● **Task**
Repeat the listing word for word, from the line with "Given: Open the 日线 period selector" through the line with "Looking at the", and skip the pictures.

● **Listed records**
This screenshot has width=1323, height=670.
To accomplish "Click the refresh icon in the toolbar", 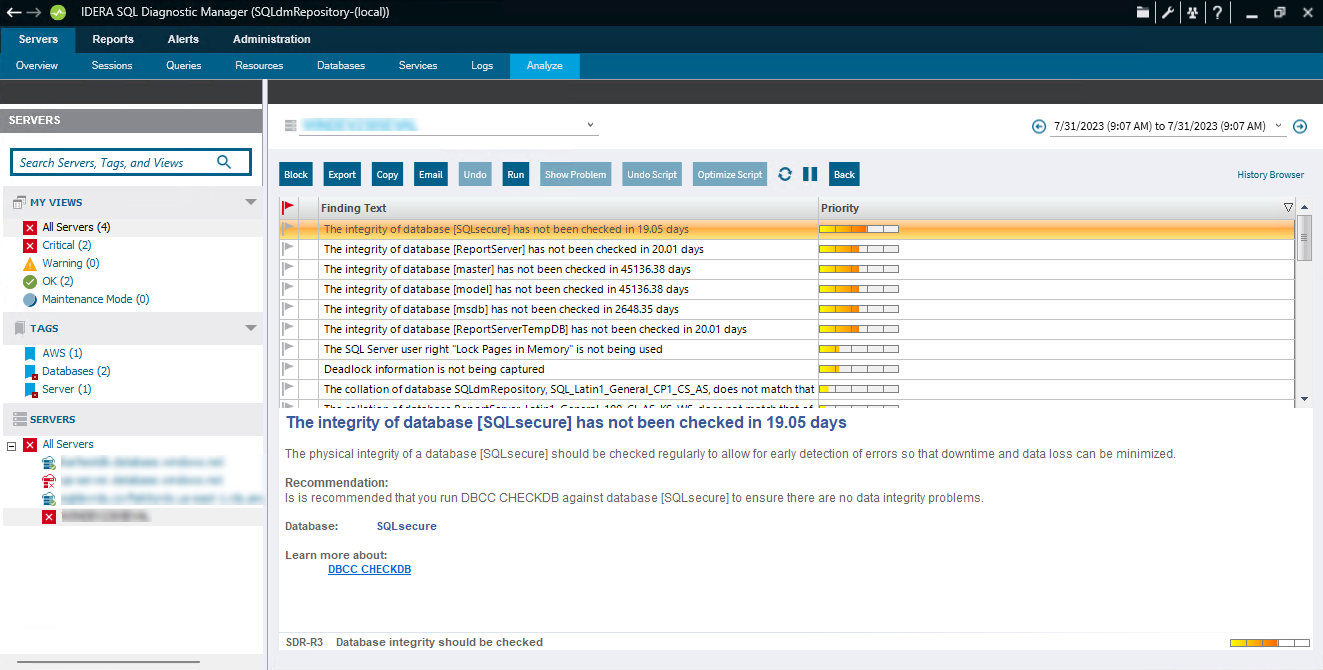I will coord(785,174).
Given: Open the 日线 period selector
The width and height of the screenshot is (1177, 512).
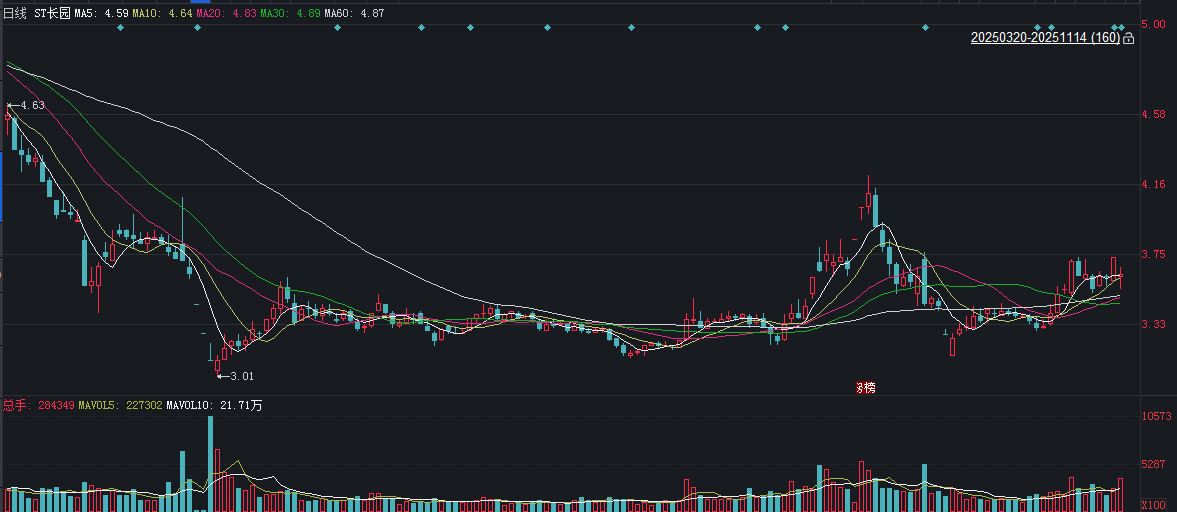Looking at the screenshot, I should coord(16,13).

==

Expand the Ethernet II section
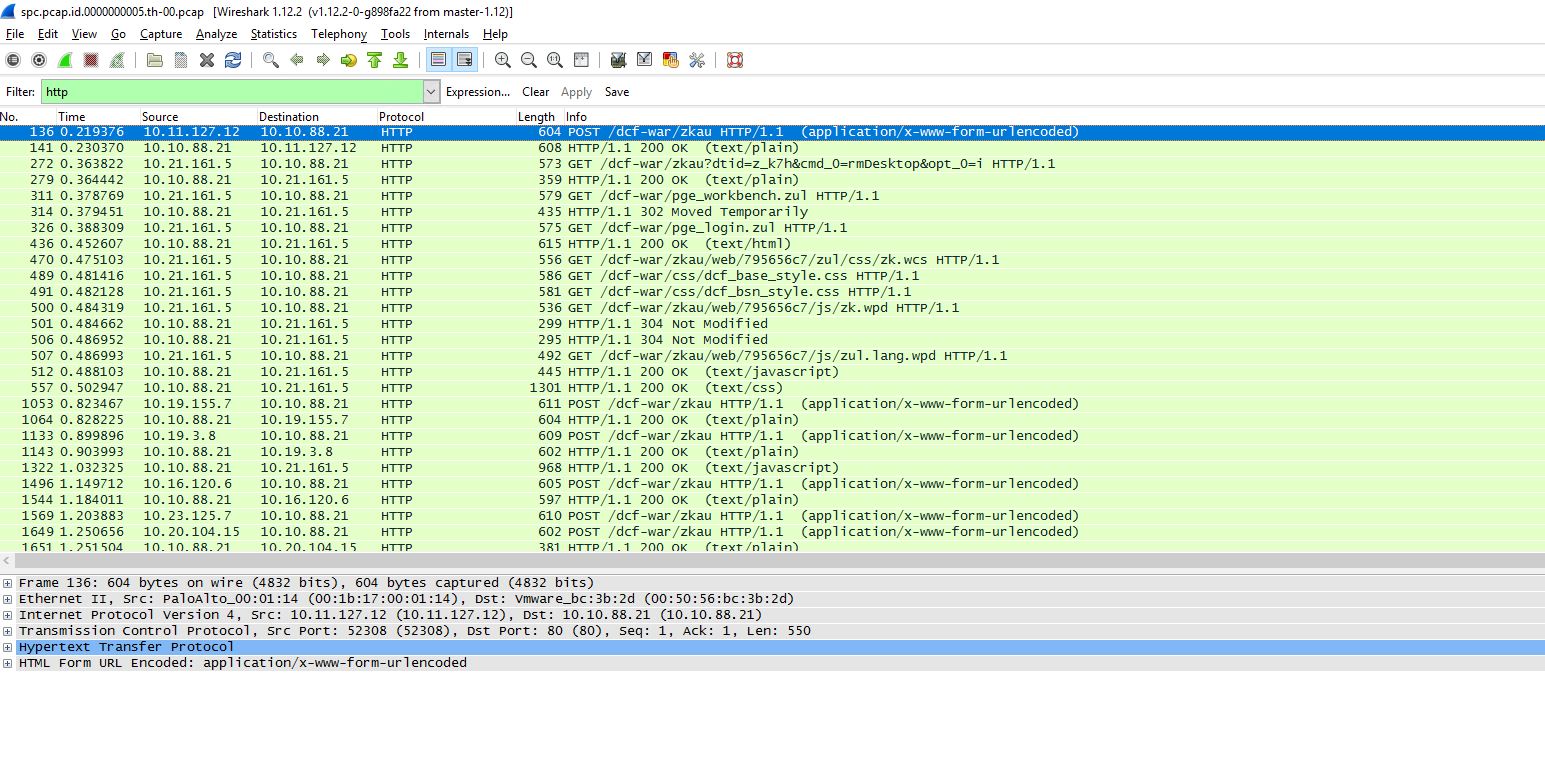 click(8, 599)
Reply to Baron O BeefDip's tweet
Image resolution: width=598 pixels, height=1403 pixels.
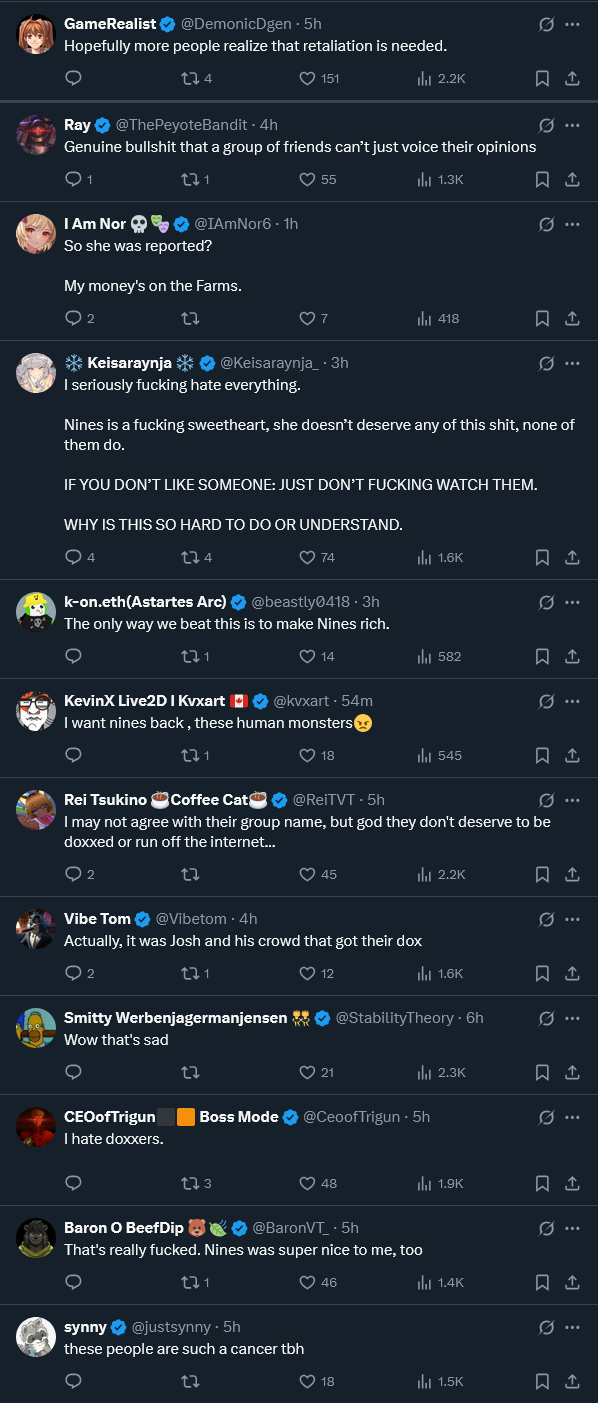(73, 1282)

● **Correct answer**
Given: Open the 日线 period selector
The width and height of the screenshot is (1177, 512).
Looking at the screenshot, I should coord(16,13).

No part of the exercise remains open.